Nigeria to tap eurobond cash, local funds for fuel subsidy as oil prices rise

By Nafisa Eltahir

CAIRO (Reuters) – Nigeria plans to tap 2 billion euros ($2.2 billion) this month or next of the money it raised in a eurobond sale last year and target more local borrowing in 2022 to help fund its costly petrol subsidies as oil prices rise, Finance Minister Zainab Ahmed told Reuters.

Ahmed said the country will not tap the eurobond market this year.

“Rising oil prices has put us in a very precarious position … because we import refined products … and it means that our subsidy cost is really increasing,” she said on the sidelines of an Arab-African conference in Cairo.

Nigeria’s government in January reversed a pledge to end its subsidies then, and instead extended them by 18 months to avert any protests in the run-up to presidential elections next year.

But the price of oil has soared. The West African country depends almost entirely on imports to meet its domestic gasoline needs, even though it is a crude oil exporter. It is also facing shortages after taking delivery of some unusable substandard gasoline.

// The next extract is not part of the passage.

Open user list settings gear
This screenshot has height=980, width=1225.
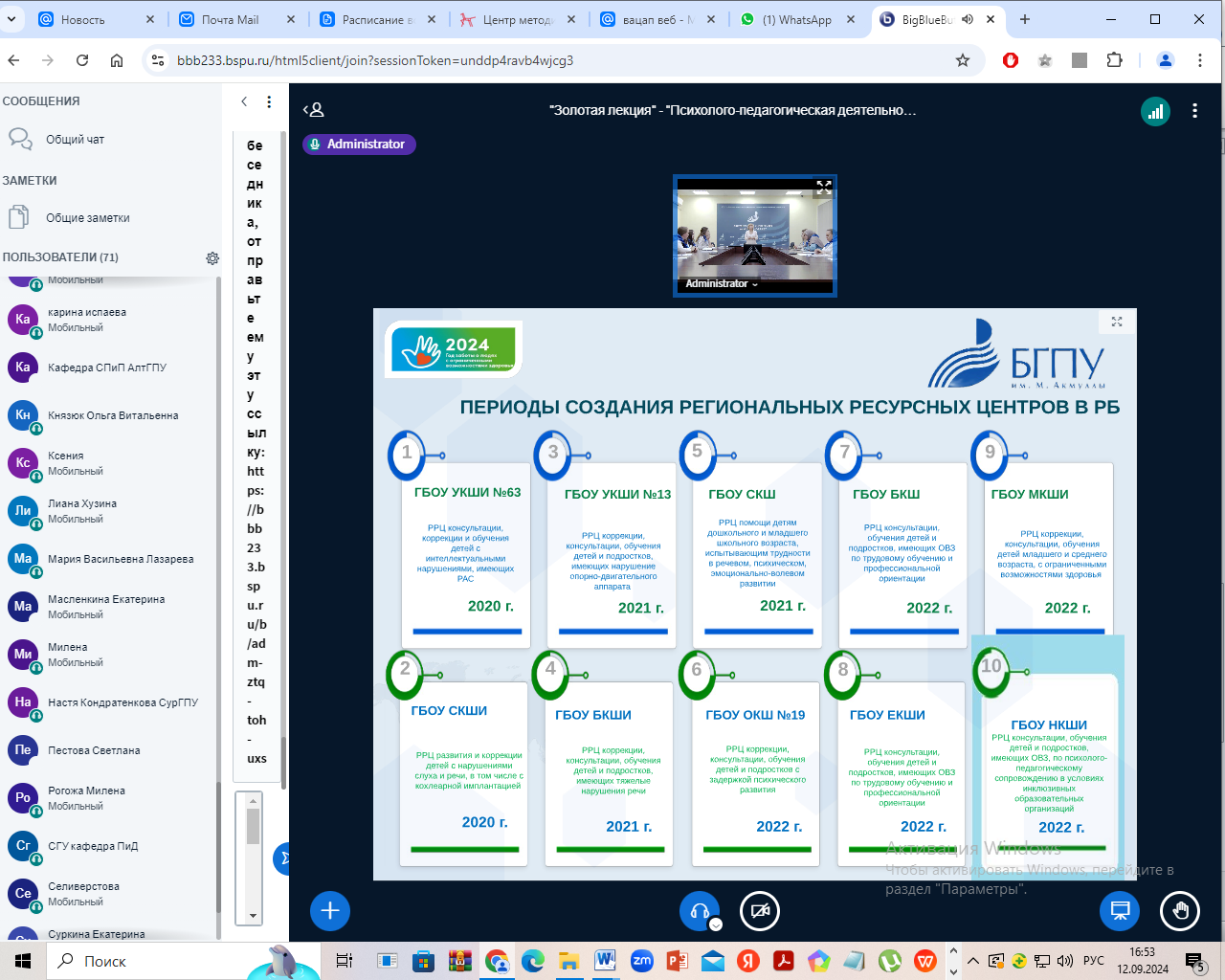(x=212, y=257)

President Muhammadu Buhari in a letter to parliament in February requesting extra funds to pay for petrol subsidies said the country’s budget deficit would rise to 4% of GDP as the government eyes new domestic borrowing. The deficit was originally set at 3.42% of GDP.

Petrol subsidies cost Nigeria up to $7 billion a year in revenue.

Ahmed said that the government was working with lawmakers to boost revenues and that the rise in oil prices means that borrowings will increase more than planned.